A mes yeux, le musée d'art et d'industrie de Saint-Etienne n'est pas seulement la marque de l'amour que l'on porte à une ville. Il témoigne également de l'envie de la faire aimer à ceux qui la découvrent et de décider en commun de son avenir. Sachez donc combien je suis heureux et fier d'être à vos côtés aujourd'hui, pour inaugurer les travaux de réhabilitation de ce musée.
Vous avez fait, Madame la conservatrice, un commentaire éclairant à propos de l'esprit de ce lieu. Permettez-moi de vous citer : " Ce qui compte pour nous, c'est le "et" entre art et industrie ". Tout comme vous, il me semble en effet que la dimension esthétique de notre patrimoine industriel est bien trop souvent occultée. Ce défaut de lucidité n'est pas fortuit. Il résulte d'une conception erronée de l'art, d'une méconnaissance du rapport intime qu'il entretient avec toutes les autres activités humaines. Le savoir technique des hommes est au fondement de leurs représentations, de l'organisation de leur cité, de leur désir de connaître. La culture technique est au cur de l'aventure humaine, elle n'est absente d'aucun de ses registres.
Dès lors, elle ne peut être isolée, assignée dans un compartiment. Tel est l'enjeu que revêt à mes yeux l'existence d'un musée d'art et d'industrie comme le vôtre. Il est un trait d'union entre la création et le travail des hommes ; il éclaire leurs liens, leur imbrication. De la sorte, il incite en retour à porter un autre regard sur le travail, un regard où la dimension créative de cette expérience humaine est mise en pleine lumière. Travailler, c'est se faire soi-même autant que faire une chose. A cet égard, la beauté des objets exposés ici ne se résume pas à la finesse de leurs ornements. Elle procède de l'intelligence technique, de la créativité humaine, matérialisées dans ces objets. Hegel disait, je crois, que travailler c'est se réaliser en se projetant à l'extérieur de soi, se contempler dans ce que l'on a fait, tout comme on aperçoit son reflet dans un miroir.
Certes, ces considérations ne valent que ce que valent les généralités. Mais il me semble qu'elles sont fidèles à l'histoire de ce musée. Cette histoire est déjà bien longue. Il n'est pas inutile de remonter à sa source pour comprendre les enjeux de sa réouverture. En 1889, Marius Vachon, historien et critique d'art, transforme le musée de Fabrique en musée d'art et d'industrie. Pour éclairer le sens de cette entreprise, il emprunte ces mots à John Ruskin : " Il faut répandre le goût des arts dans les masses, non pour que chaque ouvrier fasse grossièrement le métier d'un artiste, mais pour qu'il fasse artistiquement son métier d'ouvrier. ".

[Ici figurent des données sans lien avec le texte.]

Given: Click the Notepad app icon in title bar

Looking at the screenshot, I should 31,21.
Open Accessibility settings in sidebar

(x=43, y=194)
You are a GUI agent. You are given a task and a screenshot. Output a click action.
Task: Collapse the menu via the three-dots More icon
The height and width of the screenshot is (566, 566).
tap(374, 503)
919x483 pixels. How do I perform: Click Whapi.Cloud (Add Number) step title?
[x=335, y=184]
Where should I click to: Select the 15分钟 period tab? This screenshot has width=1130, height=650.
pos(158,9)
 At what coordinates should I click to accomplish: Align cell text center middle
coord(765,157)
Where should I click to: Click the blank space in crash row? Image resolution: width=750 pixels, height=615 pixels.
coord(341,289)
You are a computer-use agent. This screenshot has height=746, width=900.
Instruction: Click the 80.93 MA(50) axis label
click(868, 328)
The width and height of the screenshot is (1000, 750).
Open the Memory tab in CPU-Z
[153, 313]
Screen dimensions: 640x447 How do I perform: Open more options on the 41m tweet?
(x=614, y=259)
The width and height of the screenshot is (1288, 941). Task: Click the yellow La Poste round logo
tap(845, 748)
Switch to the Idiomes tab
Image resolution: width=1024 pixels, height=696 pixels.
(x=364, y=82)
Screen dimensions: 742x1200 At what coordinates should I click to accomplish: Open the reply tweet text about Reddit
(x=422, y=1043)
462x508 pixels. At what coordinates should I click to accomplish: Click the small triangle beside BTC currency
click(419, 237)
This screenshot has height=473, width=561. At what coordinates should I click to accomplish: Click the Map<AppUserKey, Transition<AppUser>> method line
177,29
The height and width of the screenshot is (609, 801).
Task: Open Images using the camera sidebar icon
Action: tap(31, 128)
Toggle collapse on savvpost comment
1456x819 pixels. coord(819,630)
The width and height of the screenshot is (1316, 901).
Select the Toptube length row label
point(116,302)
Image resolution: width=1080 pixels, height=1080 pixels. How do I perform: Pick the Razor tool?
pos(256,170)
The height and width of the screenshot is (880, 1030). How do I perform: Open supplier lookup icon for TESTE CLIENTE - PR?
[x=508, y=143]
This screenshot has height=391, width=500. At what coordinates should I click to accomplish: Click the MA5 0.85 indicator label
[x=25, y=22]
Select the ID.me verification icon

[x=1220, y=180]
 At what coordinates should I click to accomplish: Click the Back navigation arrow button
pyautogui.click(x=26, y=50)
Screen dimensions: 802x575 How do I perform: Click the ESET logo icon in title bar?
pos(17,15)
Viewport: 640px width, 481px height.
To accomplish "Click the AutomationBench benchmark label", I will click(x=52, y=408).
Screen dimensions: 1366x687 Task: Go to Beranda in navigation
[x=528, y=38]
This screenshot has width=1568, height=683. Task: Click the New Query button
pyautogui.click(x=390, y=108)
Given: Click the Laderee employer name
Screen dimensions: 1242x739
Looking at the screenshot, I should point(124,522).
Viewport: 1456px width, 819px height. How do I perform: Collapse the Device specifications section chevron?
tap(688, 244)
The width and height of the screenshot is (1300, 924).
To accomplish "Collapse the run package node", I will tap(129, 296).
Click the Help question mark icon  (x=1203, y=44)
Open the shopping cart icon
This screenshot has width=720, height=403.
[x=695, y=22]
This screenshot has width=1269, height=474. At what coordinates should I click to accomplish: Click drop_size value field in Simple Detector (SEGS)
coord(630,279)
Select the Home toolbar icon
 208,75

Sans doute est-il difficile aujourd'hui de prendre l'exacte mesure de la fonction impartie au musée d'art et d'industrie, dès sa naissance. La brochure que vous venez d'éditer, à l'occasion de sa réouverture, y contribue. Il s'agissait alors de doter une ville et une région d'un outil inédit de développement économique et de progrès social, de construire un lieu de formation et de partage de la culture technique. Quelle que soit la distance qui nous sépare de ce moment fondateur, son inspiration n'a pas pris une ride. Aujourd'hui, pas plus qu'hier, la politique patrimoniale ne se résume à la conservation statique des traces du passé.
Elle est une manière de peser sur le cours actuel de la société. C'est d'ailleurs pourquoi elle doit faire l'objet d'un débat et d'une élaboration démocratique. Le projet de rénovation du musée a su se montrer à la hauteur de ces exigences. C'est désormais un parcours qui est proposé à chaque visiteur ; un parcours au vrai sens du terme, où chaque objet, chaque uvre, est replacé dans l'intimité de son contexte économique, social, de production. Vous donnez à voir et à comprendre, dans quelles conditions des hommes et des femmes ont écrit l'histoire industrielle d'une ville. Il n'est plus possible de poser le même regard sur Saint-Etienne, sur ses façades, ses quartiers, les visages que l'on y croise, après avoir accompli cet itinéraire mental. Votre plus grande réussite est sans doute d'avoir su donner de l'unité à ce parcours sans rien sacrifier de la richesse des collections qui le composent.
Qu'il s'agisse de l'industrie du ruban, des armes ou du cycle. Toutes les trois recèlent une part essentielle de l'identité stéphanoise. Le parti pris muséographique relève, sans exagération aucune, du coup de maître. Il traite la multitude d'objets exposés, du pistolet des mousquetaires au vélo de Roger Rivière, en passant par les métiers à tisser, comme autant d'indices d'un monde qui, sans leur présence, se déroberait à notre regard. Mais il permet également de comprendre combien ce monde est encore présent, combien son investigation peut éclairer l'avenir, en redonnant la possibilité de le choisir.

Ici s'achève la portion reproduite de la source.